- _WHAT YOU ARE ASKED TO DO_
Reproduce the items from the line containing "Viewport: 819px width, 423px" through the line containing "Action: pos(1081,394)", both included, swapping "Twitter" for "Facebook" and leaving everything else as it is.

---

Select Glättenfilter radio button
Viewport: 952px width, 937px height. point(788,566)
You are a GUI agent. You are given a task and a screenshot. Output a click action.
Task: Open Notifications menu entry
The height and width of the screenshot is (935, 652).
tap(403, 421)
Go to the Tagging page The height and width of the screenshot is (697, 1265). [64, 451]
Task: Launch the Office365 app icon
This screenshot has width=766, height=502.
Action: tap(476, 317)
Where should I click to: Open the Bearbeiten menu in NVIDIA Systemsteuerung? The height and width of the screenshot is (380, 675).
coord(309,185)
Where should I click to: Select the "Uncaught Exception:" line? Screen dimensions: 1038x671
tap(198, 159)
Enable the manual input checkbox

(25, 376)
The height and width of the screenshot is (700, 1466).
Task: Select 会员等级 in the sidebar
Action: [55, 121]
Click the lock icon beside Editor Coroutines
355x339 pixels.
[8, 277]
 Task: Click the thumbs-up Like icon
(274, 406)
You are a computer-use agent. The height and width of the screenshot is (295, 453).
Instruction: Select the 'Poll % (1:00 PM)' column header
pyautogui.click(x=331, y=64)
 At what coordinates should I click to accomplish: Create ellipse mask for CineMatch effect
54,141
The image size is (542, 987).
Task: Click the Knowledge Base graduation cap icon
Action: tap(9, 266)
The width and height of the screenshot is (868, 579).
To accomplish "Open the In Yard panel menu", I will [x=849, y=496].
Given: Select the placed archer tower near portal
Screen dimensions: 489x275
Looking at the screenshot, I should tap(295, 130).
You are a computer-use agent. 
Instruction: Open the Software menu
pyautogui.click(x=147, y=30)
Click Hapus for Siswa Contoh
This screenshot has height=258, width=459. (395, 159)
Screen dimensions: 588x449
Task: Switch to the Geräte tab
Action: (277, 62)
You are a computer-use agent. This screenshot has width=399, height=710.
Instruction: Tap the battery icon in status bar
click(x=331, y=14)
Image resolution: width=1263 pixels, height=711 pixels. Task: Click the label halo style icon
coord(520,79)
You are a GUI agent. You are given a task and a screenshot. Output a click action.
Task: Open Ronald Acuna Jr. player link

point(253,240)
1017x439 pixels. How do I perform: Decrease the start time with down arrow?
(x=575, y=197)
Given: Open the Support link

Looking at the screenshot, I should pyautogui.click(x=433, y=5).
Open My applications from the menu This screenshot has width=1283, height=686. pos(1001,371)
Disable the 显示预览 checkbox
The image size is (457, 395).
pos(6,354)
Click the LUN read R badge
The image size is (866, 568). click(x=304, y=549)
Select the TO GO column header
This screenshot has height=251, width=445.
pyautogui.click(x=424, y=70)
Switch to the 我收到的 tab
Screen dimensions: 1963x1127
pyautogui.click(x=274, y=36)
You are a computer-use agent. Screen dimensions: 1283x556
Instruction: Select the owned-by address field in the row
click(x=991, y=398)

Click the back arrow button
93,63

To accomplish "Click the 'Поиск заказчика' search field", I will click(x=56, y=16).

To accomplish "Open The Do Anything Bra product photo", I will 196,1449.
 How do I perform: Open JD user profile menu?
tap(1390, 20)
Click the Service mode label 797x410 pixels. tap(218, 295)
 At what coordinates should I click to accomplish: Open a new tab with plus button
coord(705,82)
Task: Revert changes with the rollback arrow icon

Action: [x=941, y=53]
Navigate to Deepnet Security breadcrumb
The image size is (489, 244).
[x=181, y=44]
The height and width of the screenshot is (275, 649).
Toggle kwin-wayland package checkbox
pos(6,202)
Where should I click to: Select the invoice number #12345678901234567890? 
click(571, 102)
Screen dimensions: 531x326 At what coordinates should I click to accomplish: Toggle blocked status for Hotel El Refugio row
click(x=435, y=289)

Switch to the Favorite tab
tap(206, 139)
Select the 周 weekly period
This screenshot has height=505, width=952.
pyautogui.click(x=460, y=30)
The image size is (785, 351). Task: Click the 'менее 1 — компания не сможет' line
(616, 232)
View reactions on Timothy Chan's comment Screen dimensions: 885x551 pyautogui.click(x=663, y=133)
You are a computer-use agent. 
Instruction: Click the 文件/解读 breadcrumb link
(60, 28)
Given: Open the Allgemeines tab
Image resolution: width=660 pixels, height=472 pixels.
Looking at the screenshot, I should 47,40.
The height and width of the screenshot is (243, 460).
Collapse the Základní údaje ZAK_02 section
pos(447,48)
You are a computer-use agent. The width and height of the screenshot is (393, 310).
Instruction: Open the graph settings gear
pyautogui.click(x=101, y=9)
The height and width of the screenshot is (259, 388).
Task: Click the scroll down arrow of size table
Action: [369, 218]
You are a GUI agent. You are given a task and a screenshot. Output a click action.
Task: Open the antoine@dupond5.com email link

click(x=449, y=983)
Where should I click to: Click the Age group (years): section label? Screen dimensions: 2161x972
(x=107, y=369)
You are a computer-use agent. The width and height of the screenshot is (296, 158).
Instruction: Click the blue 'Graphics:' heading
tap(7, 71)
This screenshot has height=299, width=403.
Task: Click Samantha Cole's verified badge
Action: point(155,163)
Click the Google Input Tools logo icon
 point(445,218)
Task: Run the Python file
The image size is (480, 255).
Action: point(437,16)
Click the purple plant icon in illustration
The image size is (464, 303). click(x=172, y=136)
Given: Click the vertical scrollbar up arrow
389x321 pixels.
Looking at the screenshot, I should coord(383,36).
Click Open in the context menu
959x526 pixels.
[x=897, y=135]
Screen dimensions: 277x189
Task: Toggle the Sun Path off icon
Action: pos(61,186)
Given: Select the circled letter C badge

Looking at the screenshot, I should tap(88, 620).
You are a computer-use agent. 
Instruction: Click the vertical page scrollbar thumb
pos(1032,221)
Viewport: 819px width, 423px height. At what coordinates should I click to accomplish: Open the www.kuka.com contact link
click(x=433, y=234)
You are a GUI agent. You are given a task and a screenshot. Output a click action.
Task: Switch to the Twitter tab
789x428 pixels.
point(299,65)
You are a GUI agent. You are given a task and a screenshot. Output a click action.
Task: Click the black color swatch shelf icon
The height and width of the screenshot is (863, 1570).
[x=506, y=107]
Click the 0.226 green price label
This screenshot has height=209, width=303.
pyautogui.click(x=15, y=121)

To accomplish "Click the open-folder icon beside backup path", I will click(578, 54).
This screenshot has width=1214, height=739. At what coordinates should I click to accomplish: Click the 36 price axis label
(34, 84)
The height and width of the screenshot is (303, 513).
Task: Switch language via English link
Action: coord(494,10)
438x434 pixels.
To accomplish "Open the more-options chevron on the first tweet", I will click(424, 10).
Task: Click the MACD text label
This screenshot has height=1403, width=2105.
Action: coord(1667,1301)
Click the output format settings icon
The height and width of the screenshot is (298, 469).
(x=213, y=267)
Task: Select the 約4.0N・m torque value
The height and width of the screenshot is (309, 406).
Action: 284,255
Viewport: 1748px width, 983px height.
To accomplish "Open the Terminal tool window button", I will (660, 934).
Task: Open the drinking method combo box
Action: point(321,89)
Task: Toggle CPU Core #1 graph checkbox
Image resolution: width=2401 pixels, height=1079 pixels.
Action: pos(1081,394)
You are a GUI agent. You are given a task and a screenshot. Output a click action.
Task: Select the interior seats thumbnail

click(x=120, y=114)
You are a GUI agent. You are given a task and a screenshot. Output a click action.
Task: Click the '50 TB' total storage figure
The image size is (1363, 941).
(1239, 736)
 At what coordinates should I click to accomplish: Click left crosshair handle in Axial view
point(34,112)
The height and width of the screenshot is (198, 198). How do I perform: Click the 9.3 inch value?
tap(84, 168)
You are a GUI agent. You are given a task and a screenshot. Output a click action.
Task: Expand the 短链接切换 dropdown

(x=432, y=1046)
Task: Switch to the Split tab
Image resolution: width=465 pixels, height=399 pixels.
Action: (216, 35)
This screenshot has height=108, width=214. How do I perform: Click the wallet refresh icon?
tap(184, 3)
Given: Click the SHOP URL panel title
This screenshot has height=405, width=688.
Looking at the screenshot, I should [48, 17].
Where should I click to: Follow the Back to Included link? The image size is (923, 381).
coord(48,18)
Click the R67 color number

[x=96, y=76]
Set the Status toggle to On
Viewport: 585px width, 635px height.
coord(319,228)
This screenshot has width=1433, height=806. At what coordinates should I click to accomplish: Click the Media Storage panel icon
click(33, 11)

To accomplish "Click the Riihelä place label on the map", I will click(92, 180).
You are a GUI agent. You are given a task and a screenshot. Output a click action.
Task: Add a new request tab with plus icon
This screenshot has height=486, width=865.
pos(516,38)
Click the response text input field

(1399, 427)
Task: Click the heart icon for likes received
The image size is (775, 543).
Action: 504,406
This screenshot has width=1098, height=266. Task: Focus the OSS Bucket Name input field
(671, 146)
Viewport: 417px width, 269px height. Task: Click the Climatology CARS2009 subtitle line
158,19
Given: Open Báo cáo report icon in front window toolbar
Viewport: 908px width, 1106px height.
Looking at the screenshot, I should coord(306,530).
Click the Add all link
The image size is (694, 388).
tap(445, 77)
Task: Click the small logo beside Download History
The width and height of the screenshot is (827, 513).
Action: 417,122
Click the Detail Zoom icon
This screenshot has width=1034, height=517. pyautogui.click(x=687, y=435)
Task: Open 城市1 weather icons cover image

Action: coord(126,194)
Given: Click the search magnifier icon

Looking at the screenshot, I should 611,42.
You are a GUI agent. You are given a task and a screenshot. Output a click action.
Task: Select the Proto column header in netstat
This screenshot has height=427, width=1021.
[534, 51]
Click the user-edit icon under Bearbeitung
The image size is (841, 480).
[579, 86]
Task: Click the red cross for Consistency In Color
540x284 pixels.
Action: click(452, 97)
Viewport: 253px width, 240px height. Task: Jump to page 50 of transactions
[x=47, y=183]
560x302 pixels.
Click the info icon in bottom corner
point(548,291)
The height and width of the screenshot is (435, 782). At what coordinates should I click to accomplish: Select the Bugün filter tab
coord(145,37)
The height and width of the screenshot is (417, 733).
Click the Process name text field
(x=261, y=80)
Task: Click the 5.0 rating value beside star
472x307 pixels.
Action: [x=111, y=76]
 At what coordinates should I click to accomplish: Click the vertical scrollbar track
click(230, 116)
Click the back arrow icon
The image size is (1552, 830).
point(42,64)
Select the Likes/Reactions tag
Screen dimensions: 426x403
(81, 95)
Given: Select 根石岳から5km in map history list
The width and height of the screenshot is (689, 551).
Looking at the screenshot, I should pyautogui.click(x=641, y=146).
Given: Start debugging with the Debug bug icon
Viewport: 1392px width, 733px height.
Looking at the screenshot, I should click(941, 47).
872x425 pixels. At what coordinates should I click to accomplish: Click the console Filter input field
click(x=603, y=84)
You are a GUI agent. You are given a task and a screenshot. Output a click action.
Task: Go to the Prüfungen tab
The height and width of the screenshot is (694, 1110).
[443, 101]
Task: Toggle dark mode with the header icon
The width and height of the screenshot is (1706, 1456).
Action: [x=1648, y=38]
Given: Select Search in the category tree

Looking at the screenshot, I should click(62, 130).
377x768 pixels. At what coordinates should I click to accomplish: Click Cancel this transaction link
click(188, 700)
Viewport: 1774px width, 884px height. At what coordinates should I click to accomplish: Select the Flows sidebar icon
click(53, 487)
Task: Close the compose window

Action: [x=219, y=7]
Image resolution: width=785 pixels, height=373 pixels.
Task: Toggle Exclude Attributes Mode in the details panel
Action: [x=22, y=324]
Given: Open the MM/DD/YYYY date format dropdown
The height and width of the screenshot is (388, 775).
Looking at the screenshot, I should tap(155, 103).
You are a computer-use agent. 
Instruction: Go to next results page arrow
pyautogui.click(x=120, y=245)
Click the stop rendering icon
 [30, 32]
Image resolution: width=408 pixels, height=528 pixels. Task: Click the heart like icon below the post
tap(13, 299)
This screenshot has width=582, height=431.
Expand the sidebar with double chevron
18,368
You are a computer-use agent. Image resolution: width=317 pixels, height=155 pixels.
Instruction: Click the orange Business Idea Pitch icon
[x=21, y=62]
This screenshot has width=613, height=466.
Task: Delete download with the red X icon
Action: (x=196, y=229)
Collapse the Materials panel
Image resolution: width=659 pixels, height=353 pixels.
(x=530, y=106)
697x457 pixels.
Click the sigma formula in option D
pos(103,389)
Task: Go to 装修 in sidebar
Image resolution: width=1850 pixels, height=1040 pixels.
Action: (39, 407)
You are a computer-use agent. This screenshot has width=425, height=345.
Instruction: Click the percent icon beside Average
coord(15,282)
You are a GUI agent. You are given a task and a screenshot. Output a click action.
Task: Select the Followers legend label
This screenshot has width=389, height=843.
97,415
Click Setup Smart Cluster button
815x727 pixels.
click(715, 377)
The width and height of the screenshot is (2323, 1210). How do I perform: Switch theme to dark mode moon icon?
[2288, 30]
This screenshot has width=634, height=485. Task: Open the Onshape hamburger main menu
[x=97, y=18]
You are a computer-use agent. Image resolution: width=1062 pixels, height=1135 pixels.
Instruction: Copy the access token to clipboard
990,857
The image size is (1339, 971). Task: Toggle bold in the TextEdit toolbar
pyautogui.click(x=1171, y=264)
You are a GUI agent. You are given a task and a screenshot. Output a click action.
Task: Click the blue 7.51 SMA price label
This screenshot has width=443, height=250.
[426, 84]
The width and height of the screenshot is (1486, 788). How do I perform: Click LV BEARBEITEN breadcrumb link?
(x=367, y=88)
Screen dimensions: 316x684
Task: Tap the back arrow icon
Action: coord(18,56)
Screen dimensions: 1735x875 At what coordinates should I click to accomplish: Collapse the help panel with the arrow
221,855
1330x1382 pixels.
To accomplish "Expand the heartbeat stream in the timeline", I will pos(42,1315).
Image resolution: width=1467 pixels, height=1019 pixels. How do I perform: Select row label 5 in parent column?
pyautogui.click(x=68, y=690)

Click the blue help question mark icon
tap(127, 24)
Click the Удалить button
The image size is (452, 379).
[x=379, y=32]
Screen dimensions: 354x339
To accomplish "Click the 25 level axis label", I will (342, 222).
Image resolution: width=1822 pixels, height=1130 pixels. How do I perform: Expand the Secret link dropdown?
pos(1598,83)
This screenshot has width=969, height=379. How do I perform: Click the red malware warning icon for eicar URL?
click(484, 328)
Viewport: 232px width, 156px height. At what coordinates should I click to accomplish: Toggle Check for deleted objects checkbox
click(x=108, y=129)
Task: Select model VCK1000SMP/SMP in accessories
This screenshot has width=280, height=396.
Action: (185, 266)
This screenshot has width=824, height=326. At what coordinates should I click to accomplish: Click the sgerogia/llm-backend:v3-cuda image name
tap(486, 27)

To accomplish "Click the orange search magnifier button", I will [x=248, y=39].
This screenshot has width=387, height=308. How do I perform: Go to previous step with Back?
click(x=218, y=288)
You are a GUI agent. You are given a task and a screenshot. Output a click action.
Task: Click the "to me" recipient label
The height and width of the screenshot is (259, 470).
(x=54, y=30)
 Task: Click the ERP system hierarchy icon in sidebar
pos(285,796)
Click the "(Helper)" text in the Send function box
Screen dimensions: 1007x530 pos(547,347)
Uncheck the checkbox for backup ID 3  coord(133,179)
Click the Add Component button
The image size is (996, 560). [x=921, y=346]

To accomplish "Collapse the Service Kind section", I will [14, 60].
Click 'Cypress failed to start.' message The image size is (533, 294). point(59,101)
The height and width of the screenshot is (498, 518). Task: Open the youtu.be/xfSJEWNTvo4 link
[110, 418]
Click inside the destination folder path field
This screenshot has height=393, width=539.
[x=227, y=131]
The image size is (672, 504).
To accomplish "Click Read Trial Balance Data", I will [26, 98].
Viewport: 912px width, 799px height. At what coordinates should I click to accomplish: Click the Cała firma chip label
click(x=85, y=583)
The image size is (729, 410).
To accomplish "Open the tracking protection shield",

---

- _COMPLETED TASK_
Viewport: 819px width, 423px height. At what coordinates should I click to accomplish: Open the www.kuka.com contact link
click(x=433, y=234)
You are a GUI agent. You are given a task and a screenshot. Output a click action.
Task: Switch to the Facebook tab
789x428 pixels.
point(299,65)
You are a GUI agent. You are given a task and a screenshot. Output a click action.
Task: Click the black color swatch shelf icon
The height and width of the screenshot is (863, 1570).
[x=506, y=107]
Click the 0.226 green price label
This screenshot has height=209, width=303.
pyautogui.click(x=15, y=121)

To accomplish "Click the open-folder icon beside backup path", I will click(578, 54).
This screenshot has width=1214, height=739. At what coordinates should I click to accomplish: Click the 36 price axis label
(34, 84)
The height and width of the screenshot is (303, 513).
Task: Switch language via English link
Action: coord(494,10)
438x434 pixels.
To accomplish "Open the more-options chevron on the first tweet", I will click(424, 10).
Task: Click the MACD text label
This screenshot has height=1403, width=2105.
Action: coord(1667,1301)
Click the output format settings icon
The height and width of the screenshot is (298, 469).
(x=213, y=267)
Task: Select the 約4.0N・m torque value
The height and width of the screenshot is (309, 406).
Action: 284,255
Viewport: 1748px width, 983px height.
To accomplish "Open the Terminal tool window button", I will (660, 934).
Task: Open the drinking method combo box
Action: point(321,89)
Task: Toggle CPU Core #1 graph checkbox
Image resolution: width=2401 pixels, height=1079 pixels.
Action: pos(1081,394)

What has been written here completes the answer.